Ballet continued to develop in America and was a direct representation of the political atmosphere of the time. “Early classical ballets such as Giselle and La Sylphide were created during the Romantic Movement in the first half of the 19th century. This movement influenced art, music and ballet. It was concerned with the supernatural world of spirits and magic and often showed women as passive and fragile. These themes are reflected in the ballets of the time and are called romantic ballets. This is also the period of time when dancing on the tips of the toes, known as pointe work, became the norm for the ballerina. The romantic tutu, a calf-length, full skirt made of tulle, was introduced… Marius Petipa’s The Nutcracker, The Sleeping Beauty and Swan Lake, by Petipa and Lev Ivanov, represent classical ballet in its grandest form.” The focus began to shift to showcasing athletic feets of techniew including pointe work and high extensions. This is when the ballet tutu shortened from what was previously used in the Romantic period to a classical tutu (A Brief History of Ballet - Illustrated by Pittsburgh Ballet Theatre).

Seirgei Diaghilev, a Russian choreographers of the early 20th century, along with Michel Fokine, moved past the confines of classical ballet and began to experiment with movement and costumes in a new light. Collaborating with  Igor Stravinsky on the ballet The Rite of Spring, Diaghilev caused a riot by the audience because of the ballet's controversial content! The Rite of Spring was much unlike the romantic and classical ballets that preceded it, as it contained human sacrifice, dissonant music and odd new movement. George Balanchine then began to introduce Neo - Classical ballet. Balanchine was considered by many to be the innovator of the contemporary “plotless” ballet. His ballets had no definite storyline which was a huge shift from the original royal commissioned ballets of france. Balanchine was created with the purpose  to use movement to express the music and to illuminate human emotion and endeavor (A Brief History of Ballet - Illustrated by Pittsburgh Ballet Theatre).


 “Today, ballet is multifaceted. Classical forms, traditional stories and contemporary choreographic innovations intertwine to produce the character of modern ballet” (A Brief History of Ballet - Illustrated by Pittsburgh Ballet Theatre).

Major Styles of Ballet Technique:

There are six major ballet techniques that are practiced today.
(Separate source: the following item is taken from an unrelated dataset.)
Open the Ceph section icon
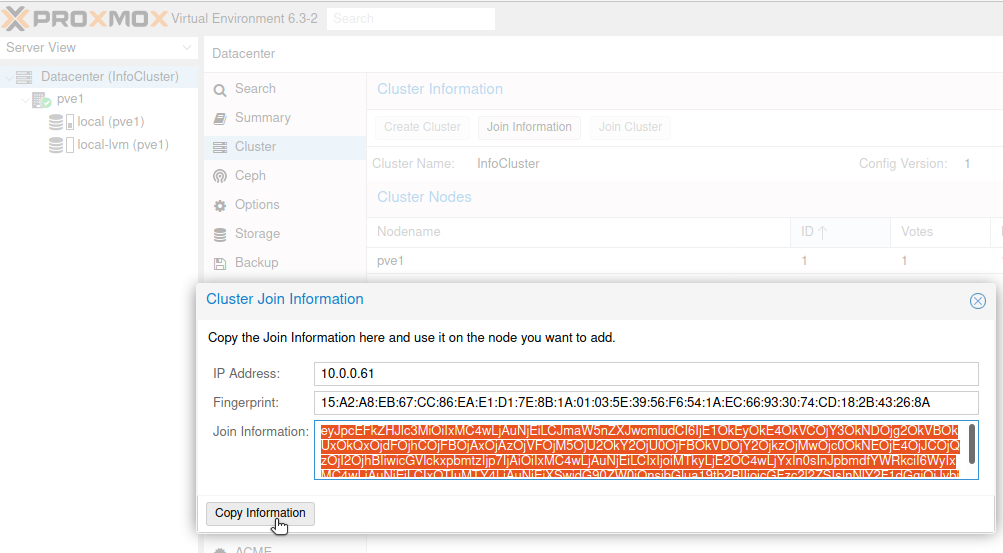 220,176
Most ballet instructors have a strong training in one or several of the following...

  • Bournonville Method, Danish Style

    • Diagonal épaulements, in which the body turn towards the working foot

    • Basic use of arms

    • Pirouettes from a low developpé position into seconde

    • Fifth position bras en bas for both beginning and end movements

    • Beautiful ballon (“the illusion of imponderable lightness”)

  • French Method, Modern Codified Technique

    • Fluidity

    • Elegant and clean lines

    • Technical precision

    • Gracefulness

    • Fast footwork

  • Cecchetti Method, Italian Style

    • Ballon

    • Elevations

    • Balance

    • Strength

    • Poise

    • Eight port de bras

  • Balanchine Method, American Style

    • Deep pliés

    • Extreme speed

    • Athletic dance quality

    • Pirouettes en dehors from a lunge in fourth position (with a straight back leg)

  • Vaganova Method, Russian Style

    • Flexibility

    • Strength

    • Endurance

  • Royal Academy of Dance Method, English Style

    • Free movement

    • Character dance

    • Incorporation of classical ballet

    • Merging of the French, Cecchetti, Vaganova, and Bournonville methods

(Different Types of Ballet: Styles & Ballet Terminology - The Grand., 2020).